Task to complete. Retype exactly the lines below, beginning with the first and ending with the line where "Task: Click the Feb" appears.

─── Dataset ───

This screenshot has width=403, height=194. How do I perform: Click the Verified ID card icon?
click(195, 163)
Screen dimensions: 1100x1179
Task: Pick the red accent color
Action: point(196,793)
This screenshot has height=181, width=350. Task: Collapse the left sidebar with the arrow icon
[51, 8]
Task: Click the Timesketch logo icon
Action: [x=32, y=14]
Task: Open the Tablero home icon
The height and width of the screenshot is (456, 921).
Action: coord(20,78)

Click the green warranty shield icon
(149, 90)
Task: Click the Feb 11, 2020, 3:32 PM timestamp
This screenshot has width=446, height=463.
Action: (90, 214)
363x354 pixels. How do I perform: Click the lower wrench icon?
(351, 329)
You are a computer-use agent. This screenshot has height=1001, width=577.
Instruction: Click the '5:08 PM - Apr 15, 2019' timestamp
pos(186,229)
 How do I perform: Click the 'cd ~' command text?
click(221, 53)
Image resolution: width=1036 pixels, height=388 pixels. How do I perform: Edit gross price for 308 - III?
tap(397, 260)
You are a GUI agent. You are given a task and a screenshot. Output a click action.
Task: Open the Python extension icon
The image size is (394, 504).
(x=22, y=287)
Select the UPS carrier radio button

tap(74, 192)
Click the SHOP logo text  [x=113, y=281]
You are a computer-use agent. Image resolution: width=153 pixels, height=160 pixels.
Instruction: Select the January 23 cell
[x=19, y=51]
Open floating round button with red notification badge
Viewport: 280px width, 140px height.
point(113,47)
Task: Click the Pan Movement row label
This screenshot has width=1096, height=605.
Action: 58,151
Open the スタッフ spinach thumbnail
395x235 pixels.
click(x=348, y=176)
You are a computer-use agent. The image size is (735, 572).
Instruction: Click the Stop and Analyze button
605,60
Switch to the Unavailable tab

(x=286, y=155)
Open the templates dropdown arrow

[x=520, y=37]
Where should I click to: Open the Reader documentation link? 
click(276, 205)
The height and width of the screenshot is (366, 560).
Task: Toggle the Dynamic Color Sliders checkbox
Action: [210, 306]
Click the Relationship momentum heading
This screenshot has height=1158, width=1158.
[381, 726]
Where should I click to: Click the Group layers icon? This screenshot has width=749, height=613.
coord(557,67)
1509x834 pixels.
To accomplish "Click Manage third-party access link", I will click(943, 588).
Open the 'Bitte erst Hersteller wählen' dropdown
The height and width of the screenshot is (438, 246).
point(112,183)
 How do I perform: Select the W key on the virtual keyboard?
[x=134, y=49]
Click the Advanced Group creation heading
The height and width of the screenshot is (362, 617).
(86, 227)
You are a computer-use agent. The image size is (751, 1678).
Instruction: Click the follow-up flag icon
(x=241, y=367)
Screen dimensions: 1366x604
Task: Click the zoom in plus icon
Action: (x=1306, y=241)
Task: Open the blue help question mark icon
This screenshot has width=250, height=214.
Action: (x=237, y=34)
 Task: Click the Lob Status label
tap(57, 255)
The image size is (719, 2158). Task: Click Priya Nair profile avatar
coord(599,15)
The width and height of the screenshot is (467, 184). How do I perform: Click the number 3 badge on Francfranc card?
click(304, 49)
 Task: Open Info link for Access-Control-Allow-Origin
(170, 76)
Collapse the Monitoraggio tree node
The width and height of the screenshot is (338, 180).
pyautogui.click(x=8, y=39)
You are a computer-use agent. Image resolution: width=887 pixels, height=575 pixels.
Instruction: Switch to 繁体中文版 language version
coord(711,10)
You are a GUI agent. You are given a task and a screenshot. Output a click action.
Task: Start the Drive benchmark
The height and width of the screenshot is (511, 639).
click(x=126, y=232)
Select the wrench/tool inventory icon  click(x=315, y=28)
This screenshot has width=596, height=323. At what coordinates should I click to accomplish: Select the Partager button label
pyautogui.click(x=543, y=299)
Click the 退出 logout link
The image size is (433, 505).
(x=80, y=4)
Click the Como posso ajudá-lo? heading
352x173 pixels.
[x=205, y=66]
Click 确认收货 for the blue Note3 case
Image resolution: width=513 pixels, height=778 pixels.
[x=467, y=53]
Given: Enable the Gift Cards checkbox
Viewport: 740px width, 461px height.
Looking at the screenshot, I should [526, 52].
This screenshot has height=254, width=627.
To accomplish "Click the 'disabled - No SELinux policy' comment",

───

Solution for this exercise.
This screenshot has width=403, height=194. How do I perform: Click the Verified ID card icon?
click(195, 163)
Screen dimensions: 1100x1179
Task: Pick the red accent color
Action: point(196,793)
This screenshot has height=181, width=350. Task: Collapse the left sidebar with the arrow icon
[51, 8]
Task: Click the Timesketch logo icon
Action: [x=32, y=14]
Task: Open the Tablero home icon
The height and width of the screenshot is (456, 921).
Action: coord(20,78)

Click the green warranty shield icon
(149, 90)
Task: Click the Feb 11, 2020, 3:32 PM timestamp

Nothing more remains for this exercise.